These brain scans show that drinking alcohol during adolescence is related to accelerated declines in gray matter in the brain. Gray matter is one type of brain tissue and is typically found around the brain’s surface. This analysis suggests that drinking causes gray matter to atrophy most aggressively in two regions: the left posterior temporal cortex a region towards the back of the brain, and the left prefrontal cortex.

This study was published Wednesday in the journal JAMA Psychiatry.

As teens age, gray matter volume naturally declines, but density of that tissue appears to increase in tandem. Alcohol, though, has historically been associated with accelerated gray volume decline in adolescents.

Gabriel Robert, this study’s first author, tells Inverse that this study lends some support that alcohol can be “neurotoxic” but it also shows how that decline could play out in behavior, and suggests that the effects are far more nuanced than one might think.

Specifically, he argues that gray matter atrophy might be a “contributing factor to the escalation of alcohol intoxication.” In other words, gray matter declines could drive teens to get drunk more often.
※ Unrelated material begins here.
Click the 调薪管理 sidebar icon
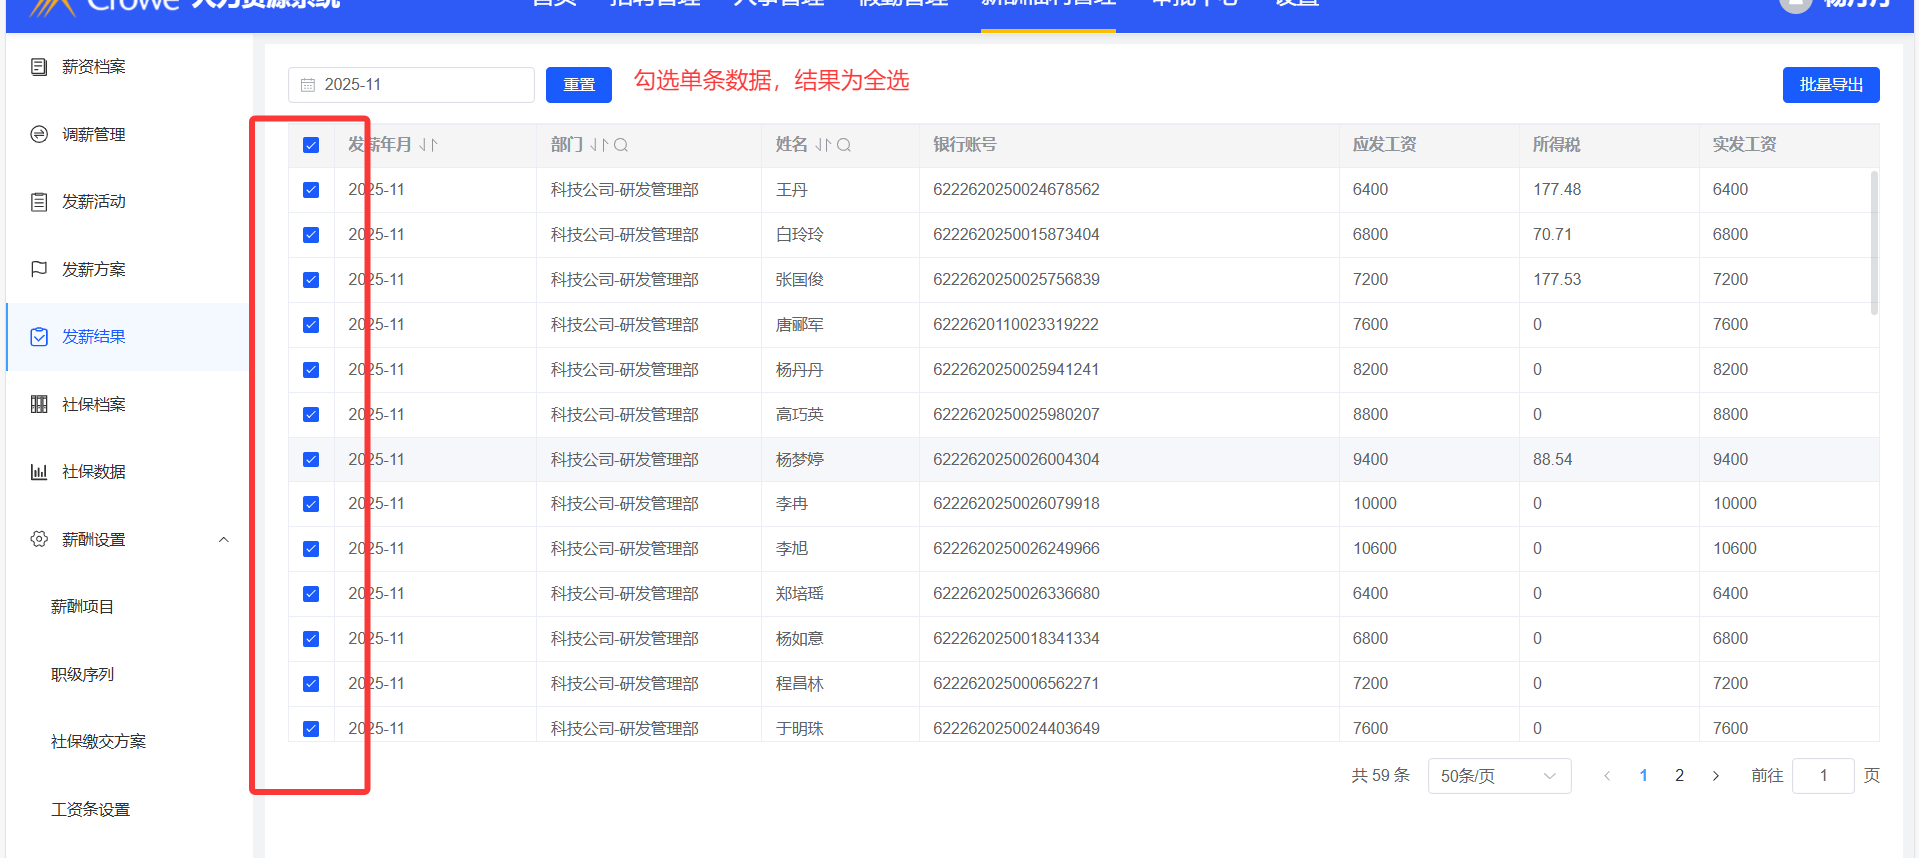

Gray matter and Drunkenness

This study is based on brain scans and the drinking behavior of 726 adolescents from several cities across Europe. These teens generally weren’t heavy drinkers, says Robert — 117 of them had only gotten drunk twice in their lives. The team asked those teens about their drinking habits when they were 14, 16, and 19, and took brain scans twice, once when they were 14 and again at age 19.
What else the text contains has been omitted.